=== Supplied information ===
○ ○ ○ ○ ○ ○ ○

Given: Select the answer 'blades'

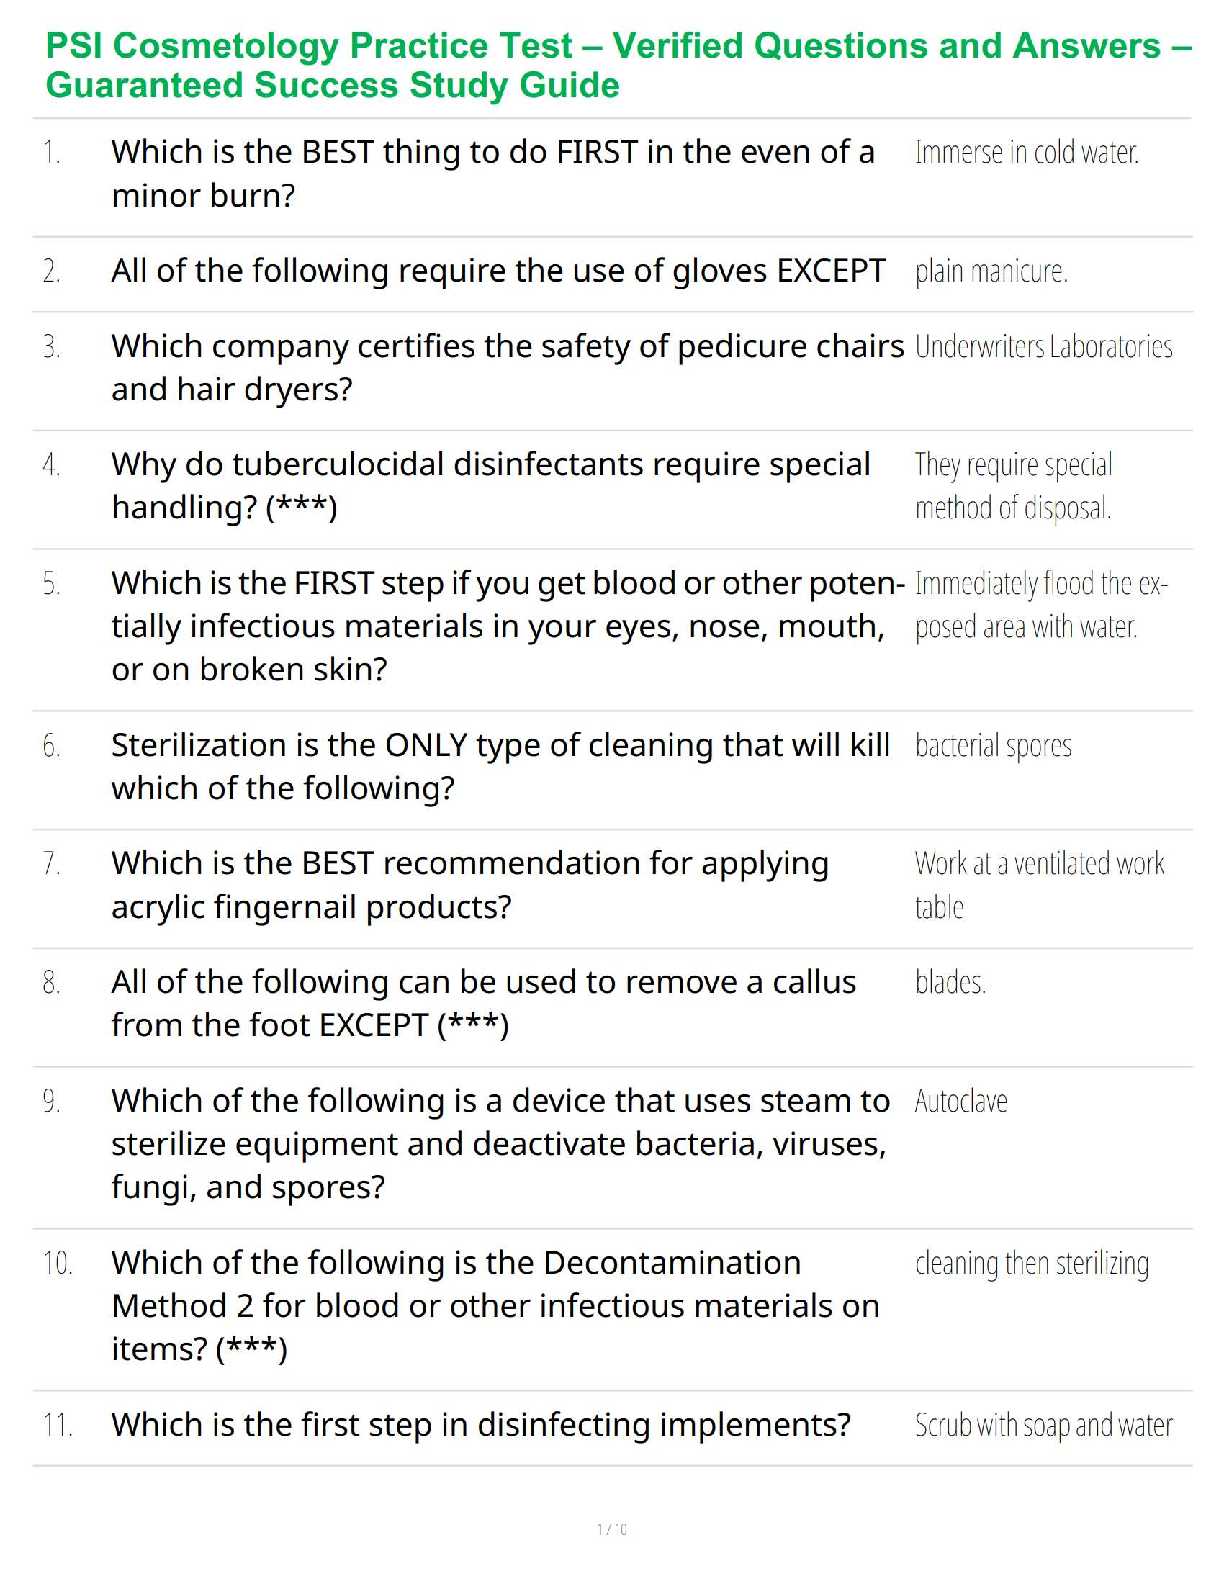Looking at the screenshot, I should pos(950,983).
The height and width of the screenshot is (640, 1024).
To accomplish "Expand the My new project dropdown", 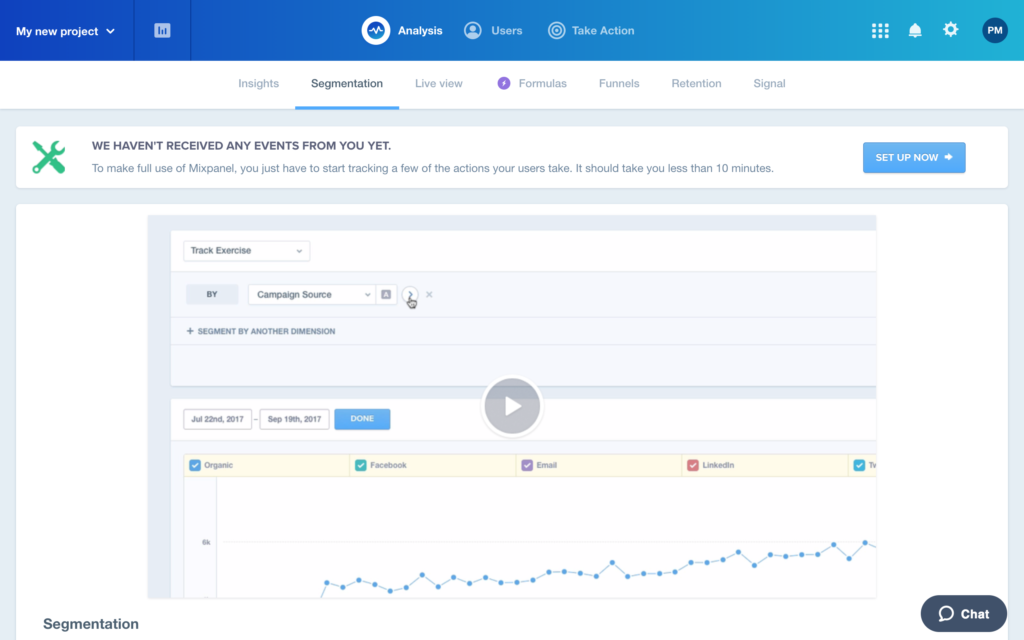I will (x=66, y=31).
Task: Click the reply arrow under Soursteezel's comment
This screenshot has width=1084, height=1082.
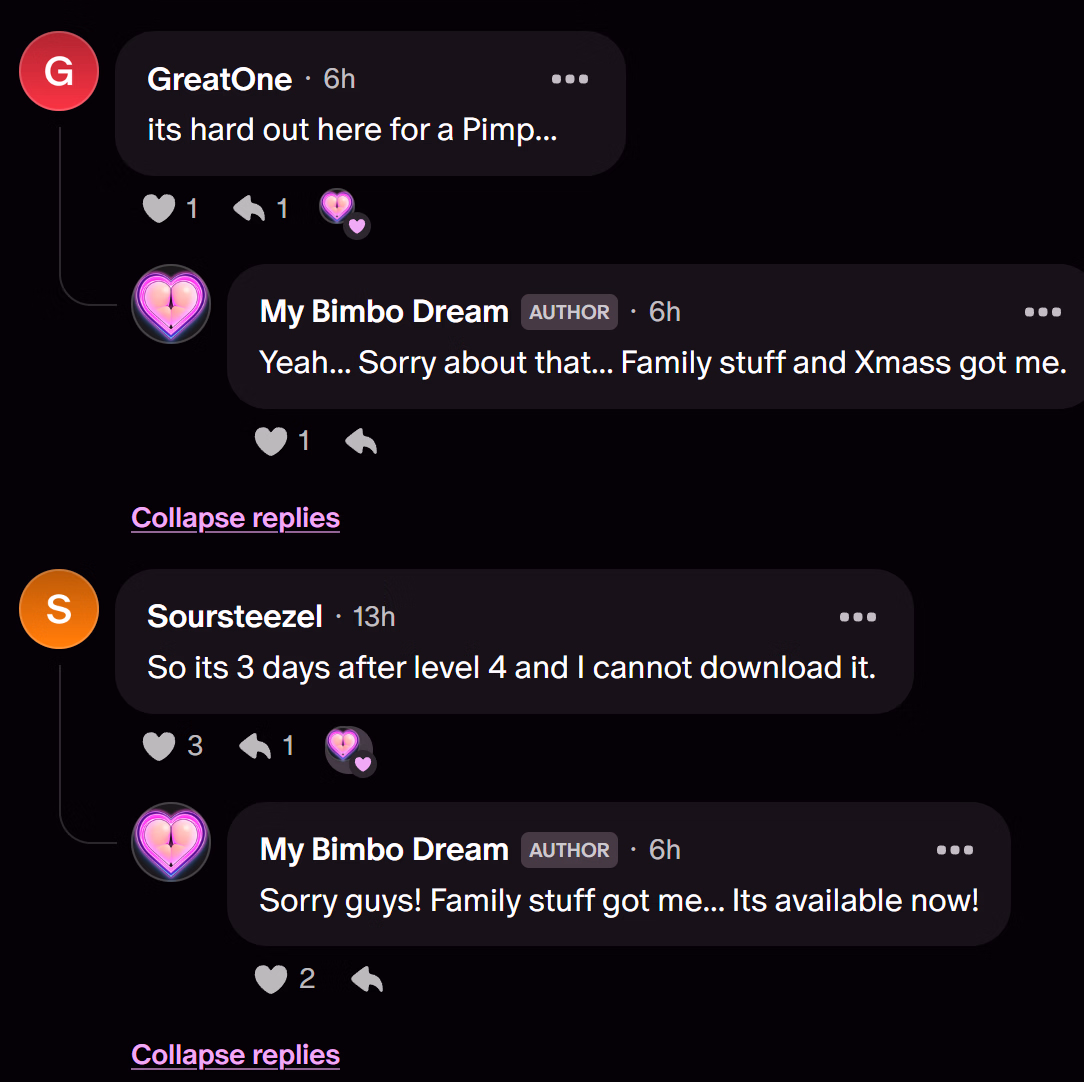Action: tap(255, 746)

○ ○ ○ ○ ○ ○ ○

=== Task objective ===
Give again exactly the lines from the one holding "Task: Click the" to the final line of the records, both ends included, and nothing more. Pictures do not belong in the copy.

=== Solution to the problem ===
Task: Click the reply arrow under Soursteezel's comment
This screenshot has width=1084, height=1082.
Action: tap(255, 746)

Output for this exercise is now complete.